Still, wages aren’t keeping up with the upswing in production. Even as U.S. unemployment lingers at a 17-year low of 4.1%, factory wages rose 2.2% annually last year, down from a 3% annual bump in 2016.

Flowserve Corp. , a maker of pumps and valves, was planning to add machine-learning capabilities to its equipment. Networks of sensors and software to monitor its machines have helped Flowserve pick up some of the slack resulting from a 20% workforce cut following a downturn in business from its oil- and gas-producing clients.

“In this relentless pursuit of cost-cutting, we have been asking our plants to simply do more with less,” said Eric van Gemeren, Flowserve’s vice president of marketing and technology.

Other companies say the tax legislation changed their plans. Nicole Wolter, president of HM Manufacturing Inc. in suburban Chicago, said because of the lower 21% corporate tax rate she will be able to afford three additional milling and lathe machines this year for her 20-employee firm, which makes transmission and other components.

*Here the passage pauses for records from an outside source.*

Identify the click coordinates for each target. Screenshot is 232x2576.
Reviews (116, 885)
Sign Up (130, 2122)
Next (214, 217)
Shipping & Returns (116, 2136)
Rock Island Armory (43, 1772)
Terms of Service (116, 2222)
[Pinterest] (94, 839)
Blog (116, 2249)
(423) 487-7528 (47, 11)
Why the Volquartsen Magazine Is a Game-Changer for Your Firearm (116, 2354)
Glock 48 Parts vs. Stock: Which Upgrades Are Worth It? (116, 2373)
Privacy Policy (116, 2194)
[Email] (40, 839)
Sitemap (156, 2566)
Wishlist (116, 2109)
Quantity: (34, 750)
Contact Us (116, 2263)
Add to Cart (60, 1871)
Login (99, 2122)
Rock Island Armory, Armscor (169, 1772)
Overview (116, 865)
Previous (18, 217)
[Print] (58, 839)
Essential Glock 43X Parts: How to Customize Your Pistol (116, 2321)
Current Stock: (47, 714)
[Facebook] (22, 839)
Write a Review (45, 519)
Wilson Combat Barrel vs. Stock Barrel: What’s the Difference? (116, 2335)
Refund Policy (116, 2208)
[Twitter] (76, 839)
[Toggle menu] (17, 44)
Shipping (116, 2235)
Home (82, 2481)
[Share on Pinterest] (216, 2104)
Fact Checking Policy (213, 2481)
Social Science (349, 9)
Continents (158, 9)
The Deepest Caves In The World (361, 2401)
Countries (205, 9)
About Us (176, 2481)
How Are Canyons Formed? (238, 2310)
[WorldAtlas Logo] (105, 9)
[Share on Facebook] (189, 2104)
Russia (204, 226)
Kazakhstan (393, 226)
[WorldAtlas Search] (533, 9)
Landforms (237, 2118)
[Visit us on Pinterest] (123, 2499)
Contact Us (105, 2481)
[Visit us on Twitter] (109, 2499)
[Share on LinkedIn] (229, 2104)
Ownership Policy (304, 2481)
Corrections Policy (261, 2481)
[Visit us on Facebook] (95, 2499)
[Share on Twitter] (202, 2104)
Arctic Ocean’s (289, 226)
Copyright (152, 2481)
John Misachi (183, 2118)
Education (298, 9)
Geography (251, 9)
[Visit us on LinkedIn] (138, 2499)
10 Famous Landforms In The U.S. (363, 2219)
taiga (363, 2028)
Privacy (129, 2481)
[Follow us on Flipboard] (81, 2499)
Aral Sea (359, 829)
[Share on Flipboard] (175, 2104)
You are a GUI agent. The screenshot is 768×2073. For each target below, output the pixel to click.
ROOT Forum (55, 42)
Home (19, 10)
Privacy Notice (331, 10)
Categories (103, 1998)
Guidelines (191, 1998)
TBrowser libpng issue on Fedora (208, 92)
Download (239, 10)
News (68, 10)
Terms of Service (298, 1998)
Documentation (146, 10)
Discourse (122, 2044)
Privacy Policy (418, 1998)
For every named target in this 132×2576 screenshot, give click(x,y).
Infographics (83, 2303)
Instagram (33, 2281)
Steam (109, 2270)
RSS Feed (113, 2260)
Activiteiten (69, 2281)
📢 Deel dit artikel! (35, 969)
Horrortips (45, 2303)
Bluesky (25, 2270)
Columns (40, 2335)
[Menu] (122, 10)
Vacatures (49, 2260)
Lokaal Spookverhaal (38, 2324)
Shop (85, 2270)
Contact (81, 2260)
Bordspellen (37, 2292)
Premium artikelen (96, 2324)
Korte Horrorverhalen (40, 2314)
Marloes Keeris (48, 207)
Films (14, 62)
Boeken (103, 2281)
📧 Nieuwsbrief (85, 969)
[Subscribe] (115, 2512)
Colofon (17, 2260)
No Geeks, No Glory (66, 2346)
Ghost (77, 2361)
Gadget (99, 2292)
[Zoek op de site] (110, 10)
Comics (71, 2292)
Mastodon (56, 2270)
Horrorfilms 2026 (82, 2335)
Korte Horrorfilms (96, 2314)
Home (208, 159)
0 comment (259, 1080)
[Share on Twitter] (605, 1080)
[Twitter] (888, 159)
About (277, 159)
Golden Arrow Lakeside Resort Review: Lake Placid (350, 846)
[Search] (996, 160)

Aneesa Muthana, owner of medical- and automotive-parts maker Pioneer Service Inc. in Addison, Ill., is willing to hire eight new workers to help operate the 12 machines she plans to purchase as a result of the depreciation benefit. She doesn’t know where she will find them, though.

“It’s almost impossible,” she said.

You can find the original of the article, replete with nice photos, here.

HarryNewton
Harry Newton, who now needs to find the names of companies who benefit by the automation manufacturing boom. Meantime, go FANTANG (that now includes TCEHY, Netflix and Nvidia) and SQ today.

Time to pinch myself and go play tennis.

One Comment

  1. Dman says:

    Hey Harry, maybe with all of this robotic automation Mechanical Engineers will actually have a fucking job. Now keep in mind I don’t believe a Mechanical Engineer with a master degree should be able to make a 100K, that money should go to the 25 yr old kid who’s covered in tattoo’s driving around on a forklift on the shop floor. IT’S THE UNION WAY!!!!!…….IT’S THE DEMOCRAT WAY!!!!

    Harry Newton — who shows us all that you don’t have to be smart to be rich.